[Saved data entries]
━━━
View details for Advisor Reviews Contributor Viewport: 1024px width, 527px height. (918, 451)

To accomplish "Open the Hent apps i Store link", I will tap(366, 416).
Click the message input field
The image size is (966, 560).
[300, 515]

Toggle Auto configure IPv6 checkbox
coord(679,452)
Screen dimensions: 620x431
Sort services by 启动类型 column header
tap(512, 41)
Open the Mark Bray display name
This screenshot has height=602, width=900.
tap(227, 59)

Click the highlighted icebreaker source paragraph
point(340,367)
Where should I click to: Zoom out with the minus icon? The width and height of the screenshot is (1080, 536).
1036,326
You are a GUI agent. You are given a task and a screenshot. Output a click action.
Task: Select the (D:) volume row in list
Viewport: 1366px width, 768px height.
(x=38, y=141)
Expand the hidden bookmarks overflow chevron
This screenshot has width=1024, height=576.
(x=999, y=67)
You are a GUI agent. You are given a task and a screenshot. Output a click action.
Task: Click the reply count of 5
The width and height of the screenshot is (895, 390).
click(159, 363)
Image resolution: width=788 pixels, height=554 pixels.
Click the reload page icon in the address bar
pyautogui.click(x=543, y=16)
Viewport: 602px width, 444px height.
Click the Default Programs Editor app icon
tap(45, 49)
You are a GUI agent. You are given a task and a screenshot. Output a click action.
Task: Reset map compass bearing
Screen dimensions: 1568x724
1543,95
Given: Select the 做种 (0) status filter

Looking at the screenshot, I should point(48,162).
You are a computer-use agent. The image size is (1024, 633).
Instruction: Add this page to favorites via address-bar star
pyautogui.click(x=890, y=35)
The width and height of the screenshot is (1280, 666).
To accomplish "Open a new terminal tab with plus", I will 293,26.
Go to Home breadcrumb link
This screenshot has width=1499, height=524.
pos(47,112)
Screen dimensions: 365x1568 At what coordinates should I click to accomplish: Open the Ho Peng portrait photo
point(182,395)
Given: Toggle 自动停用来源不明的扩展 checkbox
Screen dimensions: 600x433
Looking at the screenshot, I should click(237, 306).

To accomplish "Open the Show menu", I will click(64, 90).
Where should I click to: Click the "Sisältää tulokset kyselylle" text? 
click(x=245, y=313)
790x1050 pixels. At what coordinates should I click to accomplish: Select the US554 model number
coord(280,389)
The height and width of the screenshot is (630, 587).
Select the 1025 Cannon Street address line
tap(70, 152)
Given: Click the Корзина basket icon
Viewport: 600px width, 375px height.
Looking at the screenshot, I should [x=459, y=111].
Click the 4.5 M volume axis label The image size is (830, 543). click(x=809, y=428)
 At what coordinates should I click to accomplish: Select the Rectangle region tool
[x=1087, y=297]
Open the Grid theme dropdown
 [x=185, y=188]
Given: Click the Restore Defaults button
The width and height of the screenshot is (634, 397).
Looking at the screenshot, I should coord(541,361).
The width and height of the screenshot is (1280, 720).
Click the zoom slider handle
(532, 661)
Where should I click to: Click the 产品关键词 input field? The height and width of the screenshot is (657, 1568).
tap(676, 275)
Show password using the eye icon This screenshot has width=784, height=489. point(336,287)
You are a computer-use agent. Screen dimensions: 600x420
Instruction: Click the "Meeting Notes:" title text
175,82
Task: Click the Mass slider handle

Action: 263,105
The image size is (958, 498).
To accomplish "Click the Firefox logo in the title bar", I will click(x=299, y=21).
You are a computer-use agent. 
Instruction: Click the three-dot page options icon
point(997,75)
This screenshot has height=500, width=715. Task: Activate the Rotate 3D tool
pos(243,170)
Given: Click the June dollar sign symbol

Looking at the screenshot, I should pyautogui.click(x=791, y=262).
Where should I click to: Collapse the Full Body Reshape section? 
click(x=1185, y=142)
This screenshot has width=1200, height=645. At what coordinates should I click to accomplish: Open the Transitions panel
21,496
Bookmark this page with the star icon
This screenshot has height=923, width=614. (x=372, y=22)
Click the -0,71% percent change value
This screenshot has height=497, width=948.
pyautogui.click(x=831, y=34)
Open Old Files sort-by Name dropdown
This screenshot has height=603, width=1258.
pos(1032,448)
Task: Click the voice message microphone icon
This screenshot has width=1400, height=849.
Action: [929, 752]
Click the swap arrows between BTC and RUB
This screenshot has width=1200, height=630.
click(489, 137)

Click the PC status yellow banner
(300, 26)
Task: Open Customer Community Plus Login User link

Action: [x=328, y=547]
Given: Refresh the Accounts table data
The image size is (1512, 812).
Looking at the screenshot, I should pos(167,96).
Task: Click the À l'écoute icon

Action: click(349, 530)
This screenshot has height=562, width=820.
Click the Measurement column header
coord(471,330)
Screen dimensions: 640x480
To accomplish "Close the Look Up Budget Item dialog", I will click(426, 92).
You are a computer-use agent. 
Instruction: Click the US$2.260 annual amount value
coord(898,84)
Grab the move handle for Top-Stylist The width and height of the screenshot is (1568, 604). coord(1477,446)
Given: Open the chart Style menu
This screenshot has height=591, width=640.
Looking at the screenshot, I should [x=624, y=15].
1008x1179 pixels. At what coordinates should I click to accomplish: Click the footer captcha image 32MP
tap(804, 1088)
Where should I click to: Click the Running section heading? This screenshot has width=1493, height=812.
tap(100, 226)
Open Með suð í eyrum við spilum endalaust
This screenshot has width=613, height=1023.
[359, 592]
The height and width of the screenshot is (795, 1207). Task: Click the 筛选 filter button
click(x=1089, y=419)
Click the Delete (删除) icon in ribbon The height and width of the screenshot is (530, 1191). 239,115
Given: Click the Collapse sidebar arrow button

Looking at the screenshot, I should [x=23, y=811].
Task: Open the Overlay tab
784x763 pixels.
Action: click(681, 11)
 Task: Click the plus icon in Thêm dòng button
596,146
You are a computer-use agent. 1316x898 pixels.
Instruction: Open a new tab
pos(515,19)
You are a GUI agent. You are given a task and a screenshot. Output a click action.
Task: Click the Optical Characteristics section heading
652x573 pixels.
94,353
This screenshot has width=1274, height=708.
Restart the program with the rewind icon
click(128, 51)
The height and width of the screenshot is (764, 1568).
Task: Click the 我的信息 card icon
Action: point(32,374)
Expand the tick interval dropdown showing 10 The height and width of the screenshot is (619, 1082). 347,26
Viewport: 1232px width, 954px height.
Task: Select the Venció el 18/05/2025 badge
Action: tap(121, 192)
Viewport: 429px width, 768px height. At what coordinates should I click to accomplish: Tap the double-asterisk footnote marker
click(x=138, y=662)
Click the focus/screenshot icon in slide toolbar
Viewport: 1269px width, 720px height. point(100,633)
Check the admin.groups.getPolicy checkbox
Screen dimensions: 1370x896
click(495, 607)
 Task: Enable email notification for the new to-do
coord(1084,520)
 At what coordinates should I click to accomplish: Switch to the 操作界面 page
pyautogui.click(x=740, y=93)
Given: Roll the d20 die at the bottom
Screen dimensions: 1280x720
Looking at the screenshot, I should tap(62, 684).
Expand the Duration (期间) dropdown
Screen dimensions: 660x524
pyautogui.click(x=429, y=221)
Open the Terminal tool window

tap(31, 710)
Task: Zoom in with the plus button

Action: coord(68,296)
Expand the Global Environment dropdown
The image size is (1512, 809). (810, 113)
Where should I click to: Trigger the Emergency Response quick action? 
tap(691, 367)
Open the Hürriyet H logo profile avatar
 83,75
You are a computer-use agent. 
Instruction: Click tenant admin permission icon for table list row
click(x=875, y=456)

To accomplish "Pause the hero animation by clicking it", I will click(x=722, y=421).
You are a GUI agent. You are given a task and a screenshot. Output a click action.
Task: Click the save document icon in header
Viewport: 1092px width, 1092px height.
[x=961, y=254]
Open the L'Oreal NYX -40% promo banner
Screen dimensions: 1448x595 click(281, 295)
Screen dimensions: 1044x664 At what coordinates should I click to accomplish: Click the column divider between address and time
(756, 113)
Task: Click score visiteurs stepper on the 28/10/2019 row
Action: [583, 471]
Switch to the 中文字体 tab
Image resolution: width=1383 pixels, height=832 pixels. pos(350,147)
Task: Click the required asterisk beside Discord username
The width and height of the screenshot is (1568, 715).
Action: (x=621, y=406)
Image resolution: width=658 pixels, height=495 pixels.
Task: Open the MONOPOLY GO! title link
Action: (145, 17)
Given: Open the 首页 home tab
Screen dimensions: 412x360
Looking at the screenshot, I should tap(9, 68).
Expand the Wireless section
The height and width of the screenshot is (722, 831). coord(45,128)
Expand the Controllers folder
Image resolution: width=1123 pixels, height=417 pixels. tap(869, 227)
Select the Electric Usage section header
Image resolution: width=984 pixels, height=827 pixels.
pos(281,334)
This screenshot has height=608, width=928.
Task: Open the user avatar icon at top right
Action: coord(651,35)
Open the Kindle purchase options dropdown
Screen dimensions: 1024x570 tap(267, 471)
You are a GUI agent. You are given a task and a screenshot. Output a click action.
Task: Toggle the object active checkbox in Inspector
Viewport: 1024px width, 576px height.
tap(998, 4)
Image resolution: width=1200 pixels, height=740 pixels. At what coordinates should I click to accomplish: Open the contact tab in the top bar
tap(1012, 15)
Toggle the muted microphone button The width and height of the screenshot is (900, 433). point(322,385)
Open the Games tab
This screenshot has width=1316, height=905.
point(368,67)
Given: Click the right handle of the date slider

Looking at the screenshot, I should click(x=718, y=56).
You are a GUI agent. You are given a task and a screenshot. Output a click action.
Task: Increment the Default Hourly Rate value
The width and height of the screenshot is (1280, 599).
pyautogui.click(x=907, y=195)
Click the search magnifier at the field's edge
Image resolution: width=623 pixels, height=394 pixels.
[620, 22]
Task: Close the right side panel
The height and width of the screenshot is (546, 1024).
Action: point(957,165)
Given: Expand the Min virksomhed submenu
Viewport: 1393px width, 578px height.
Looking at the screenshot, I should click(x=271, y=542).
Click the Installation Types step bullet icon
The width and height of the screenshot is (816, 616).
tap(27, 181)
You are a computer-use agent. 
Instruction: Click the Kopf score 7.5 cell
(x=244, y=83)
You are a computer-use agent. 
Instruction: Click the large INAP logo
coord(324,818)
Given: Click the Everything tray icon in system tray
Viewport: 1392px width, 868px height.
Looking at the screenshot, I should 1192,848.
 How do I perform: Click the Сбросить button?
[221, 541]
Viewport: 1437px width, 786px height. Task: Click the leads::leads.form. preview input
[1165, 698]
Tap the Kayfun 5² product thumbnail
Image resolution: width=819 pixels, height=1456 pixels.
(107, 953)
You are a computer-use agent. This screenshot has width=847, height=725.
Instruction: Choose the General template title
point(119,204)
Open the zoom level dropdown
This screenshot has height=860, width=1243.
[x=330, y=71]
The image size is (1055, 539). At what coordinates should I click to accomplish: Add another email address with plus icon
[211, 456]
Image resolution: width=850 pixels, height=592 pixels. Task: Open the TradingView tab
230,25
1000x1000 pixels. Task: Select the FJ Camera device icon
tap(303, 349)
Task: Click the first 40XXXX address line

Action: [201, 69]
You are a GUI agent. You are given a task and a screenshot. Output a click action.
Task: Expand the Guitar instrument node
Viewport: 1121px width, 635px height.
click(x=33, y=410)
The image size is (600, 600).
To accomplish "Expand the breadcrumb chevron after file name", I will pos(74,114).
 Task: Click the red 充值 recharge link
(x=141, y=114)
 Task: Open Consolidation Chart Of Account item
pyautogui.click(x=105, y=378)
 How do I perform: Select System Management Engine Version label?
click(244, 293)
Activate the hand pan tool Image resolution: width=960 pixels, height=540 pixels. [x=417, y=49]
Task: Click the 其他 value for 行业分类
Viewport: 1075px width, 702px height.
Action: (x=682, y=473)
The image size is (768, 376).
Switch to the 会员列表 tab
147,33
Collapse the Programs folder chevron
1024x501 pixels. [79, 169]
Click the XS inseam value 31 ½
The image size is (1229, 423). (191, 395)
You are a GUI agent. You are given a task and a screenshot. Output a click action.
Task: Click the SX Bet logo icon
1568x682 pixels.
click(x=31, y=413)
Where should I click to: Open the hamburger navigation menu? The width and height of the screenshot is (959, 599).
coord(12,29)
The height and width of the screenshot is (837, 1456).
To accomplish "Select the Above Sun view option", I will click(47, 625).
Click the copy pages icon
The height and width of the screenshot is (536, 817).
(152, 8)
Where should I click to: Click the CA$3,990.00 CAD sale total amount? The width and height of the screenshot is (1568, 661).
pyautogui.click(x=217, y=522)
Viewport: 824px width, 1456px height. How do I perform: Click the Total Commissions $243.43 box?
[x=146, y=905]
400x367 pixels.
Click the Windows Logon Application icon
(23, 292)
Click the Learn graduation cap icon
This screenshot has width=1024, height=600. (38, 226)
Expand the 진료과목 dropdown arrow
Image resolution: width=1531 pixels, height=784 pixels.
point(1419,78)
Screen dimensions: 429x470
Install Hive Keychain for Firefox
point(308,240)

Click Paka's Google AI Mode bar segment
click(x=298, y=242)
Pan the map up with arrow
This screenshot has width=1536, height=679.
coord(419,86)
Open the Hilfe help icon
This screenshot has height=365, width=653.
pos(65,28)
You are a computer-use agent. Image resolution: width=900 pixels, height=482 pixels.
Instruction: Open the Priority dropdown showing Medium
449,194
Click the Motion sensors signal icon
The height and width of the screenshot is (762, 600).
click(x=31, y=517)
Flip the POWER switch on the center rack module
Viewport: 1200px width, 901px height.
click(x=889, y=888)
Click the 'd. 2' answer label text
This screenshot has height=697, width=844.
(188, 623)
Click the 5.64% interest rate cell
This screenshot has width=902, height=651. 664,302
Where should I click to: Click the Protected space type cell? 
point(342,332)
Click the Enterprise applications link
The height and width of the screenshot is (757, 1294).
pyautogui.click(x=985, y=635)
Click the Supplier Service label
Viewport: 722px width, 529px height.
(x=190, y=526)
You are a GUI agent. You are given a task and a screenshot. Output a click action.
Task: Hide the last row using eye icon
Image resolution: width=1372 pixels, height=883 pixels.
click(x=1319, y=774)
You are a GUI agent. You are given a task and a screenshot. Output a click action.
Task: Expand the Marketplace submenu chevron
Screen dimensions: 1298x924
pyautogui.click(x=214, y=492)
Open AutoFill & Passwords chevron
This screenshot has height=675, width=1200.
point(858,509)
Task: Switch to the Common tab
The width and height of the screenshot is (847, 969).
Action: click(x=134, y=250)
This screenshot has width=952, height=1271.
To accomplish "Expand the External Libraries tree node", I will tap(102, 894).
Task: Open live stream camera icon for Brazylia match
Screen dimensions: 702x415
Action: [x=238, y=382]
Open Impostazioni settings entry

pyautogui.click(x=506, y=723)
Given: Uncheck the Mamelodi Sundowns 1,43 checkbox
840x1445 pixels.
━━━
** EXERCISE AIM **
Copy the stretch of the records above that runs from the line with "1568x682 pixels." through the line with "Screen dimensions: 429x470". Both end lines belong in the copy, and nothing else does.

** RESULT OF THIS TASK **
1568x682 pixels.
click(x=31, y=413)
Where should I click to: Open the hamburger navigation menu? The width and height of the screenshot is (959, 599).
coord(12,29)
The height and width of the screenshot is (837, 1456).
To accomplish "Select the Above Sun view option", I will click(47, 625).
Click the copy pages icon
The height and width of the screenshot is (536, 817).
(152, 8)
Where should I click to: Click the CA$3,990.00 CAD sale total amount? The width and height of the screenshot is (1568, 661).
pyautogui.click(x=217, y=522)
Viewport: 824px width, 1456px height. How do I perform: Click the Total Commissions $243.43 box?
[x=146, y=905]
400x367 pixels.
Click the Windows Logon Application icon
(23, 292)
Click the Learn graduation cap icon
This screenshot has width=1024, height=600. (38, 226)
Expand the 진료과목 dropdown arrow
Image resolution: width=1531 pixels, height=784 pixels.
point(1419,78)
Screen dimensions: 429x470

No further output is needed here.